Research Areas: Analytical
Office: SLSRC 1210

B.S., 1978, Purdue University, 
Ph.D., 1982, University of Nebraska 
Postdoc, 1982, University of California-Riverside

Research Keywords:
infrared and mess spectrometric analysis, environemental chemistry

VT-DRIFTS apparatus

Instrumentation and Structure-Specific Detection Methods

Students working in my laboratory are developing new chemical analysis methods and instrumentation required to study problems that are relevant to present-day society. Research efforts focus on novel applications of chromatography, Fourier transform infrared spectroscopy (FTIR), and mass spectrometry. Emphasis is placed on combining complementary analysis methods to produce “hyphenated” analytical systems. These new analytical tools have been found to be very useful in material science and forensic analysis.
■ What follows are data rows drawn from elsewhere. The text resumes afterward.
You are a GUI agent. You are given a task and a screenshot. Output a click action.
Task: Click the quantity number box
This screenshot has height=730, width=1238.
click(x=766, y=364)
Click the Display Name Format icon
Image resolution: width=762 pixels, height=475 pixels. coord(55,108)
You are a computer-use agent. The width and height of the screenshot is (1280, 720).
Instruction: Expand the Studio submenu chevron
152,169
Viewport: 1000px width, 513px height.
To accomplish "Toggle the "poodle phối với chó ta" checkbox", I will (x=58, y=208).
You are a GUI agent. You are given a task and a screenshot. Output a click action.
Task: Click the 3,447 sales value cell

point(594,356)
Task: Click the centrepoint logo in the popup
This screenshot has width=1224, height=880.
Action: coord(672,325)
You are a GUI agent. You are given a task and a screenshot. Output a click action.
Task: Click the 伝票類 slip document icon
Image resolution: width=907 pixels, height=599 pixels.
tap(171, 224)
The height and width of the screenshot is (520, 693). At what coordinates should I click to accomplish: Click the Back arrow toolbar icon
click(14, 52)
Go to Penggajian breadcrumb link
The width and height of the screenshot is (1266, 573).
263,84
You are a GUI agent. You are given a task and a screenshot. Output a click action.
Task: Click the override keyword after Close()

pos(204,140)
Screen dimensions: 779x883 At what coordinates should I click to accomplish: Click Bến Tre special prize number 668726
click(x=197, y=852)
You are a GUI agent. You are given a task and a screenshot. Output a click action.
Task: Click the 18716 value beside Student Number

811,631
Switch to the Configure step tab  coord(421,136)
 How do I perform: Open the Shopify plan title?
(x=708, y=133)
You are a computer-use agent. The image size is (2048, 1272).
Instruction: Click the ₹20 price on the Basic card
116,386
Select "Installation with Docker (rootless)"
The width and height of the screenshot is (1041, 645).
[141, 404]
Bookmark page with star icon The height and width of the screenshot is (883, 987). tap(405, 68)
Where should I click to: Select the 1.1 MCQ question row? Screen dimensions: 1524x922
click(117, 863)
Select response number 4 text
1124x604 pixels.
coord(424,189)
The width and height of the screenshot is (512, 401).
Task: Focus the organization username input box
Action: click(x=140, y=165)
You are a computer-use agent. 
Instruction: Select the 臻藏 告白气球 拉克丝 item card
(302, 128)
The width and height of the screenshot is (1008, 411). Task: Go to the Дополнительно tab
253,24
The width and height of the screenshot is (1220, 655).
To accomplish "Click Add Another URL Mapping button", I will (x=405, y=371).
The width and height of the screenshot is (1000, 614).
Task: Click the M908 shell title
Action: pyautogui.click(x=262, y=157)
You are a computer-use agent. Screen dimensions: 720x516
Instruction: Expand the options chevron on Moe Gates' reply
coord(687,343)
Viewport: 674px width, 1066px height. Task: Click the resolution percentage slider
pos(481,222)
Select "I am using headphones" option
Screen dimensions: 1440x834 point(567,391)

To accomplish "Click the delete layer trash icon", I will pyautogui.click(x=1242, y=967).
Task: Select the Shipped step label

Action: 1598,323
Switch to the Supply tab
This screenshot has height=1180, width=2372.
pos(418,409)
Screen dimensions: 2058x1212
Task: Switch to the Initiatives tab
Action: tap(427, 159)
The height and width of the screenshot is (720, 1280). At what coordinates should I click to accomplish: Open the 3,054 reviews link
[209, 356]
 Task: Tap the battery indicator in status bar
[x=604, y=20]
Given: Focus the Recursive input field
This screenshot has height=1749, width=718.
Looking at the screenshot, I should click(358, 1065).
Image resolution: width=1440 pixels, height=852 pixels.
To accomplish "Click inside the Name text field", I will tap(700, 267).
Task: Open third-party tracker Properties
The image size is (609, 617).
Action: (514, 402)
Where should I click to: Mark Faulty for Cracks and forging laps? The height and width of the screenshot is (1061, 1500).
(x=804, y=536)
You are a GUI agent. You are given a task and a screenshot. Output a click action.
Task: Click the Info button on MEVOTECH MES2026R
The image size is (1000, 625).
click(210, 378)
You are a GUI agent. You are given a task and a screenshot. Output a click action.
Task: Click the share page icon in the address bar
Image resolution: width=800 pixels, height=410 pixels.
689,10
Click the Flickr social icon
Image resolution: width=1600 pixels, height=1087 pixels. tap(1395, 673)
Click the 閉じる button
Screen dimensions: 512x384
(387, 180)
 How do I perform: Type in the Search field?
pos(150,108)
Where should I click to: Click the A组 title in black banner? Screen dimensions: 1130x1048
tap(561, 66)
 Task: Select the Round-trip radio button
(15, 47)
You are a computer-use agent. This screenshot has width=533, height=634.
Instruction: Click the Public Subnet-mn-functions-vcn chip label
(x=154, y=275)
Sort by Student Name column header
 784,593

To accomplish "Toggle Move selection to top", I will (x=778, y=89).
Previous applications have focused on probing surface reactions in heterogeneous catalysis, polymer structure characterizations, in particular studies of the influence of metal substrates on the accelerated degradation of paint binders, elucidation of non-oxidative ceramic sintering processes used in the microelectronics industry, development of new approaches for recycling waste plastics that result in valuable hydrocarbon solvents, and evaluations of new biomass-to-fuel conversion processes. 

Fast GC Module

Our current research involves the use of a novel, custom-built fast gas chromatography apparatus for rapid separation and quantification of volatiles produced during thermal analyses.  Fast-GC/MS is used to characterize volatiles released from heated solids.  Variable temperature infrared spectroscopy is employed to monitor solid-state structure variations. With these methods, qualitative and quantitative information regarding hydrophilic species (e.g. contaminants and nutrients) in soil samples can be obtained. While pursuing our varied research goals, we also strive to improve our analytical instrumentation and methodologies to add new capabilities to our chemical analysis toolkit.